Many of you know that Fettuccini Alfredo is one of my favorite dishes and we all know how bad it can be for our health if eaten on a regular basis. This is a recipe I want to try soon, but I think some of you, who are interested, might get around to it sooner than I will. Here is the recipe.
Fettuccine Alfredo
Ingredients
Serves 2
1/2 lb cooked whole wheat pasta
1/2 head cauliflower, cored removed and broken into small florets
2 tbsp olive oil
2 shallots, minced
1/2 cup chicken stock
1 cup grated parmesan cheese, plus more for garnish
Salt and black pepper to taste
Directions
Steam the cauliflower for 20 minutes until very soft. In a small sauce pan, heat the olive oil over medium-low heat and cook the shallots until soft and translucent, stirring often, for about 10 minutes. Add the chicken stock and cook for 5 minutes longer. Set aside to cool.

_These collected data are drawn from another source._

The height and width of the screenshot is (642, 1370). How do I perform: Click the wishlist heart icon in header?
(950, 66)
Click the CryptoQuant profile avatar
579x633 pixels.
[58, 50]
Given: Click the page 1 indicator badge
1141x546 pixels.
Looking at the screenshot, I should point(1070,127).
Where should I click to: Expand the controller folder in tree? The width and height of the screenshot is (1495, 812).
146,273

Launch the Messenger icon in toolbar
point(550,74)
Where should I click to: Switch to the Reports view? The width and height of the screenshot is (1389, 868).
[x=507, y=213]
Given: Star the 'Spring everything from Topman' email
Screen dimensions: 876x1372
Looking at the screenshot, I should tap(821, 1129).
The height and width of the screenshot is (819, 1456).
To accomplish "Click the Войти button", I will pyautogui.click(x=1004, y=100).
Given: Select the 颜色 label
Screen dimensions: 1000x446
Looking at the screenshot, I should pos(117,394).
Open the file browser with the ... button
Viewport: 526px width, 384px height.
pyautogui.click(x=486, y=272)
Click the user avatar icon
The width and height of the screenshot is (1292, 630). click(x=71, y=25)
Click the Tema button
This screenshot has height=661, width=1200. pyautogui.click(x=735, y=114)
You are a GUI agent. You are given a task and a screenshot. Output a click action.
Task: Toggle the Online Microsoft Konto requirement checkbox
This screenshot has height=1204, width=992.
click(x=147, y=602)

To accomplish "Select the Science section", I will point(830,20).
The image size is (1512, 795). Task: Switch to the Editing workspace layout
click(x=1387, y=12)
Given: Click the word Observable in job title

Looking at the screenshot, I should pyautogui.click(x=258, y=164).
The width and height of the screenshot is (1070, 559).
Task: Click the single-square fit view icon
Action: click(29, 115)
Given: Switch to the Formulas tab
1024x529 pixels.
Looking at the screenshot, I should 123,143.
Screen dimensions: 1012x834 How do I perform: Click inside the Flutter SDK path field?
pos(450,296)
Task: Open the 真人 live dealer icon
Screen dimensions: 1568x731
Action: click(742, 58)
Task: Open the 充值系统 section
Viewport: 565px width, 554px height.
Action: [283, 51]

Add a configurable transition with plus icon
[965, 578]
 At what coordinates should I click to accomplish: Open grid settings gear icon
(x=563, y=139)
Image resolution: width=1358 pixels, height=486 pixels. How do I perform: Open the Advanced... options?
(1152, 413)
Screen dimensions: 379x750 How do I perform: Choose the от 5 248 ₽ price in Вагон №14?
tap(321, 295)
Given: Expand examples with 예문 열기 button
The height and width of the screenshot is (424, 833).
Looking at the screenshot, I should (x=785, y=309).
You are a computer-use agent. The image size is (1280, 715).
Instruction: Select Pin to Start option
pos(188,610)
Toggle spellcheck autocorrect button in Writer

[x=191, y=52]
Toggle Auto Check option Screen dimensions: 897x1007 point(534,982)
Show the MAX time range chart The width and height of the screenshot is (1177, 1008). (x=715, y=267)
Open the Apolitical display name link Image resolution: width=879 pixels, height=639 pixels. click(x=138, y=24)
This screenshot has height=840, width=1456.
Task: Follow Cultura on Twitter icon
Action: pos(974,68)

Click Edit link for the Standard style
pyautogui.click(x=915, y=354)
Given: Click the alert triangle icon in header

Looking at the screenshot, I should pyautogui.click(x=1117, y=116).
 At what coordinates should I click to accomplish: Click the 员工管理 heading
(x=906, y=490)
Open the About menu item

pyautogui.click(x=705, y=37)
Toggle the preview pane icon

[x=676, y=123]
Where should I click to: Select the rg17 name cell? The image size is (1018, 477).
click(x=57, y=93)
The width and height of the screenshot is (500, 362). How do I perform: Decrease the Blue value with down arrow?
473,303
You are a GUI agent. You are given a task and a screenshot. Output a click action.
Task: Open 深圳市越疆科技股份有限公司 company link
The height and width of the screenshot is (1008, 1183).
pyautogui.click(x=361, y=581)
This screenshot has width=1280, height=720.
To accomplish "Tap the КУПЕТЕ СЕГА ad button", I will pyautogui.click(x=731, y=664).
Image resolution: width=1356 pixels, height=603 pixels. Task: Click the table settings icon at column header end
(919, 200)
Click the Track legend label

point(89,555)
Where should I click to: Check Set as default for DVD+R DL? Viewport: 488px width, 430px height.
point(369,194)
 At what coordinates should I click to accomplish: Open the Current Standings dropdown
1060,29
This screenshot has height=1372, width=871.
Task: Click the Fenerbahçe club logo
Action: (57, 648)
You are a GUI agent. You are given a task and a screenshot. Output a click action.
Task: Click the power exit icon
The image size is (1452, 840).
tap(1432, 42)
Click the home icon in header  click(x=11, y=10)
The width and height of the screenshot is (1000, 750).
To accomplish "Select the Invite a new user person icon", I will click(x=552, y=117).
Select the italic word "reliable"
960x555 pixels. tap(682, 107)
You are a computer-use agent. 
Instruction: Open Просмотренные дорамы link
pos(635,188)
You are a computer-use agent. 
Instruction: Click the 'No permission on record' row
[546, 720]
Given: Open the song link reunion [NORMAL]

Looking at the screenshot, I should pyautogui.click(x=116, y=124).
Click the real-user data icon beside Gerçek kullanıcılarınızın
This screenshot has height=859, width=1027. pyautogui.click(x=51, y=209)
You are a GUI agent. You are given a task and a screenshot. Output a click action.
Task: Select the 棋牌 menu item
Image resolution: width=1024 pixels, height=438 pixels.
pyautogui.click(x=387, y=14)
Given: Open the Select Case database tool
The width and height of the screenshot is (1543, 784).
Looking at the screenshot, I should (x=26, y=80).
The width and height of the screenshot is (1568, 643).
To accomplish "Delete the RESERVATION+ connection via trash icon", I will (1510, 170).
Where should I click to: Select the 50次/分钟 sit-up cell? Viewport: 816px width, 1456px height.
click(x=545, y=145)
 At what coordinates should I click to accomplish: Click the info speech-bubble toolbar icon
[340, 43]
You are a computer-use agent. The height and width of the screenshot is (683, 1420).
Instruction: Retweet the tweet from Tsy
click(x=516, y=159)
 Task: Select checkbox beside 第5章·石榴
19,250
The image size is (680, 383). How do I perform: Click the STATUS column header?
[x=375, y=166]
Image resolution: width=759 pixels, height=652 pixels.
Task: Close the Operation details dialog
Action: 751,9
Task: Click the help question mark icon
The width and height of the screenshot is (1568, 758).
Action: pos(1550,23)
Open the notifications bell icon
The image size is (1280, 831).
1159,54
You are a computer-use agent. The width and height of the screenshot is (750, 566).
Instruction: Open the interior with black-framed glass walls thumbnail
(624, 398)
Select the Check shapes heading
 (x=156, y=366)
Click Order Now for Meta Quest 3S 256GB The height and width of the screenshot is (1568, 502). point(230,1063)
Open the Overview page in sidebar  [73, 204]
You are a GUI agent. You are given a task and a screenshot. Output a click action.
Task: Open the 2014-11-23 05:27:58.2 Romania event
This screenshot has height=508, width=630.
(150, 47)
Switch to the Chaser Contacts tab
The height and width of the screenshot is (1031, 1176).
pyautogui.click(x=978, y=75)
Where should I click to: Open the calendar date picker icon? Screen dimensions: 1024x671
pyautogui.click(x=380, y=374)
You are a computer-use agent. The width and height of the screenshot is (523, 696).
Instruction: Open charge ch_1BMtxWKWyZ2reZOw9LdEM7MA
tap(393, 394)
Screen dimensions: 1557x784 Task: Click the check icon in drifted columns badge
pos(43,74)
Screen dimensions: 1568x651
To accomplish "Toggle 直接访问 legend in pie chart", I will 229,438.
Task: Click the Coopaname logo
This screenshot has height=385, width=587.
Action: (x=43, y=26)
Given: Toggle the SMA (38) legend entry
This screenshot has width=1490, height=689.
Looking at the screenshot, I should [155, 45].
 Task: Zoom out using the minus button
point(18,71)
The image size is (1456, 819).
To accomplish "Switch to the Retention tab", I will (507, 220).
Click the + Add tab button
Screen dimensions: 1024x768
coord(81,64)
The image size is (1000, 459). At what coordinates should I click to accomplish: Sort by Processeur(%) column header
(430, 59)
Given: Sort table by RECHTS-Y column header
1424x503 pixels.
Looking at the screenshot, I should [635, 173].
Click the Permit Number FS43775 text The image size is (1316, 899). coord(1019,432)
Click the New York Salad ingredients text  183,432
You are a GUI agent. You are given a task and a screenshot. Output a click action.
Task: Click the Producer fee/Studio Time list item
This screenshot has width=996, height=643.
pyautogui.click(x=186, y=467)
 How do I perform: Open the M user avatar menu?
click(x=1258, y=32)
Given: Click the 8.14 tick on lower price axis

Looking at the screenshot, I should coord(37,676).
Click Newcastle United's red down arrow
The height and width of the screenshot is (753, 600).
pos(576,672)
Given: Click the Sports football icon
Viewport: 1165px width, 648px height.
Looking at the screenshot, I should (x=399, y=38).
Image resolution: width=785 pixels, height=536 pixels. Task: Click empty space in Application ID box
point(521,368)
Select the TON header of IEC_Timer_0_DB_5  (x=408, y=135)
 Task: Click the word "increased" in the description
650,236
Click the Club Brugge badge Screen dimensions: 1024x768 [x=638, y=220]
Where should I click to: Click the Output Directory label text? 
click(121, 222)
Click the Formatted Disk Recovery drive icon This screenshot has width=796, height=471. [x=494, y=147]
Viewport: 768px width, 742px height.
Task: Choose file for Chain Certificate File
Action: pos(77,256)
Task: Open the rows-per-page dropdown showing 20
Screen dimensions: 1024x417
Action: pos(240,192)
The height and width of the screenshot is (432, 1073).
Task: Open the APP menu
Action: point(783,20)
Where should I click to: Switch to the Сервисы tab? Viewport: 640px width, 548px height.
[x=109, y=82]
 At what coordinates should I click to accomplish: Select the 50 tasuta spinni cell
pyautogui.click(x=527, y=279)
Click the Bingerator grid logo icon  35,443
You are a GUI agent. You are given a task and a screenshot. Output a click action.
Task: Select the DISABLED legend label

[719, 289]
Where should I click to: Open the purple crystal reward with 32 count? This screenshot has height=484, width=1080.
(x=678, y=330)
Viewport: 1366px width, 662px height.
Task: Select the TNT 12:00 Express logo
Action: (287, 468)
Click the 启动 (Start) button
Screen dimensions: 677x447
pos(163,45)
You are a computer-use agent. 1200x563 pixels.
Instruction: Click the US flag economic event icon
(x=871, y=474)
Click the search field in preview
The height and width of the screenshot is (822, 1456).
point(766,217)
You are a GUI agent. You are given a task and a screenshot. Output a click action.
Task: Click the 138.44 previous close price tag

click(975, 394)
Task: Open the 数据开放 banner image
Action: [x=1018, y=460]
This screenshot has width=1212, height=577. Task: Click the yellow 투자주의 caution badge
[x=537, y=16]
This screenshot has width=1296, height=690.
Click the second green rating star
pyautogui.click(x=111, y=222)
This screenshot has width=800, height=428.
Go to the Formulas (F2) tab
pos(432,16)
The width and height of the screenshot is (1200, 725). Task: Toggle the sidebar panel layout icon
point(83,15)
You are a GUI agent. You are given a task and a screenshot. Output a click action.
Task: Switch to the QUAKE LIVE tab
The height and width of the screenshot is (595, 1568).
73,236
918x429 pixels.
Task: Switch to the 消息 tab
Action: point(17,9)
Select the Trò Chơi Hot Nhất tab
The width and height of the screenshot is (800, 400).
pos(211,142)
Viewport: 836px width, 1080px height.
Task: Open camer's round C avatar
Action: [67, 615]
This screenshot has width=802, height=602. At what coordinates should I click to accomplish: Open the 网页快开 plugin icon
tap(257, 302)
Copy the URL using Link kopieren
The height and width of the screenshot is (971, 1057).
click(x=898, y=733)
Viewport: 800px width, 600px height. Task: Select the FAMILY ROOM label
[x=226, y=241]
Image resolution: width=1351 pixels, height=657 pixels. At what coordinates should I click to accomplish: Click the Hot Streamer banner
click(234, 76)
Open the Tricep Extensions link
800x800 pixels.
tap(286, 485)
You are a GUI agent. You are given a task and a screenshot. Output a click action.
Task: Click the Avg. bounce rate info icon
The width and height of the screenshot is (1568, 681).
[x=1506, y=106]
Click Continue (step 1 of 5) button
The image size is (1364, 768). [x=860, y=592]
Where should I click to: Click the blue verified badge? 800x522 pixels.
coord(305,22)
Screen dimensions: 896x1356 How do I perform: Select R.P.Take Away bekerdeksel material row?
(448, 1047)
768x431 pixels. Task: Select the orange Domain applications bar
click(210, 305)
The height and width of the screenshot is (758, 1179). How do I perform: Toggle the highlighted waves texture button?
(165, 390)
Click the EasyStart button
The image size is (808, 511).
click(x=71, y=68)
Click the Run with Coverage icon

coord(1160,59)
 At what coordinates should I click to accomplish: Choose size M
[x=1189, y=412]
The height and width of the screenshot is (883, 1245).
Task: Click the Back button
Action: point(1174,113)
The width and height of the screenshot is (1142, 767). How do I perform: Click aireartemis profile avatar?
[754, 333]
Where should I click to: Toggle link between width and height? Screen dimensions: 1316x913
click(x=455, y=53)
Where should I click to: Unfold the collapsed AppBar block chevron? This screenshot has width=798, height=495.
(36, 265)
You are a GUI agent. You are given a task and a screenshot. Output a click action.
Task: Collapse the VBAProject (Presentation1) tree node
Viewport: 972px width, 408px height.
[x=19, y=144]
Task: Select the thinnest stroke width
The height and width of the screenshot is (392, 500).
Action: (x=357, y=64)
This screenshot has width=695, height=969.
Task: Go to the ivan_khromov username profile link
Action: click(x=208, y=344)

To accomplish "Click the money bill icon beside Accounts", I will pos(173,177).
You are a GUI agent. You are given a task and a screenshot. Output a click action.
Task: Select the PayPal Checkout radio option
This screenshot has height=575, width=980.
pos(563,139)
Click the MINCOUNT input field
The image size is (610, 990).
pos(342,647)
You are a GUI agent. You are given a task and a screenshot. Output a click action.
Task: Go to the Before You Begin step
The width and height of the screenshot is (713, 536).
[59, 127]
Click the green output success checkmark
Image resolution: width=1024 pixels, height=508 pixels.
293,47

In a large blender, combine the cooked cauliflower and the shallot-chicken stock mixture and purée until silky smooth. Pour the puree into the sauce pan and heat over medium heat until steaming. Remove from the heat, toss in the cooked pasta and add the grated parmesan cheese.
Season to taste with salt and pepper and divide between 2 serving bowls. Top with more parmesan cheese
1 comment:
the cauliflower idea works- I haven't tried it with this- but I've done it as substitute for mashed potatoes- I used a little cheese and butter- it worked welL!